Pas de miracle, elle n’apparaît pas du jour au lendemain.

Alors, mes nouvelles amitiés n’étaient pas suffisamment consistantes pour pallier à mon besoin affectif. De plus, les relations virtuelles de mes amitiés laissées en France ne peuvent pas remplacer la nécessité de se voir en physique.

Et puis un jour il y a le deuil. Les deuils mêmes. Le choc. Vous vivez ces épreuves en tant que fantôme pour le reste de la famille. Une claque. Je suis de nouveau confronté à ma propre solitude. Je n’ai pas la possibilité de rentrer en France. Cette solitude où les personnes présentes autour de vous ne vont pas pouvoir partager votre peine comme l’entourage familial l’aurait fait. Et puis, je n’ai plus de référentiel qui vienne me changer les idées. Je n’ai plus cet ami qui me permet de m’évader. Je n’ai plus mon chien pour me remplir de joie. Je manque de ces ressources vitales.

C’est là que le bas blesse. Mes projections quant à ce voyage ne m’ont pas amené à devoir élaborer sur ma manière de vivre sereinement une existence de complétude relationnelle et affective.

En effet, mon contrat initial avec moi-même était avant tout de découvrir un milieu professionnel qui m’intriguait au travers de ce voyage. Je n’avais nullement d’autres volontés, à part celle de profiter secondairement du voyage pour explorer le pays.

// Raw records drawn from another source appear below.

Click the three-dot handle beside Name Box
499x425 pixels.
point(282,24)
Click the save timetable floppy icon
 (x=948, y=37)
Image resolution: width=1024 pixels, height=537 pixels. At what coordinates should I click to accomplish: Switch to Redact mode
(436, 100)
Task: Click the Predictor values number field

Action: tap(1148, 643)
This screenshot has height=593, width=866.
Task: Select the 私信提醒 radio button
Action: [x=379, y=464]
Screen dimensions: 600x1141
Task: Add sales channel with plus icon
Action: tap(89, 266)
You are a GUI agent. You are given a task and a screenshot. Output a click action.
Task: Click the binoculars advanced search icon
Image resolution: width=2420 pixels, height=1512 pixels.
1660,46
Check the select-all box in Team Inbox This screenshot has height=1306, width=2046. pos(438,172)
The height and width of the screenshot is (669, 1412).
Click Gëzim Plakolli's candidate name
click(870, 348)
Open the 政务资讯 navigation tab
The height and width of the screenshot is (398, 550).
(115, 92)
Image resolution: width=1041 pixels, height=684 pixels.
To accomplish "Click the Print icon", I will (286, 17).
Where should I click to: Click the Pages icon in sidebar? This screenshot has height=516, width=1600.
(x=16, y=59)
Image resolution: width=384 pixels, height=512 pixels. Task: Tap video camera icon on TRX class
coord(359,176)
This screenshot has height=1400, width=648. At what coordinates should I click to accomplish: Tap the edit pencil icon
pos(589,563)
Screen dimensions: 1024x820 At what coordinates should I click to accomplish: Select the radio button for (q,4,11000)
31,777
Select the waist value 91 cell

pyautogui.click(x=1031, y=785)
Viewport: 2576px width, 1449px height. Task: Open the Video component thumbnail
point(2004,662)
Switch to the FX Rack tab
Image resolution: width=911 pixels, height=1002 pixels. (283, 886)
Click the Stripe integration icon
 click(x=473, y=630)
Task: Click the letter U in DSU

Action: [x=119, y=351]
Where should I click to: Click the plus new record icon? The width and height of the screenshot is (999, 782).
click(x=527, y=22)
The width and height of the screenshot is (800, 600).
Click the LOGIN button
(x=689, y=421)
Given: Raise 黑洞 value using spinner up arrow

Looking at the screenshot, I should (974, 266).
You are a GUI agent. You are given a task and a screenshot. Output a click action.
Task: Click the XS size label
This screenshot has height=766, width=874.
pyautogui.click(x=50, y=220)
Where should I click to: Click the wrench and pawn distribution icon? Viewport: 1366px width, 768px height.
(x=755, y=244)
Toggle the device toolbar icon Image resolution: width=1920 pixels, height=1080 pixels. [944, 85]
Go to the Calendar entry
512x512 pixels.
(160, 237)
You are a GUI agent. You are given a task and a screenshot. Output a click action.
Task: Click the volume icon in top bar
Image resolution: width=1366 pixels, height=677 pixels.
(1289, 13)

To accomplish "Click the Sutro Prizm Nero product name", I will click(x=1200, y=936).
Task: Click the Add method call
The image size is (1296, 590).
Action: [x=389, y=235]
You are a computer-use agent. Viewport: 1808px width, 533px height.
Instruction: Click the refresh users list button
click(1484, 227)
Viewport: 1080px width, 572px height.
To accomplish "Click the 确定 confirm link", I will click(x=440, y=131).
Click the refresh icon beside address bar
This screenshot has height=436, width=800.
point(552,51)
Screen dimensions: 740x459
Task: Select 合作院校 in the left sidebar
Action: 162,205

Je constate alors que l'on m'a laissé, ou plutôt, lesté sur mes épaules, le poids des projections d’autrui quant à l’immigration comme perspective de renouveau. Ces projets de dur labeur d’une vie à reconstruire. Un chantier trop faramineux. Au prix de sacrifices. Au prix d’une fatigue. Des legs qui coûtent et auxquels je ne veux pas consentir.

Le tremplin professionnel n’en est pas un. Légère déception. Mais j’accepte. Je l’ai fait. C’est bien ça le plus important.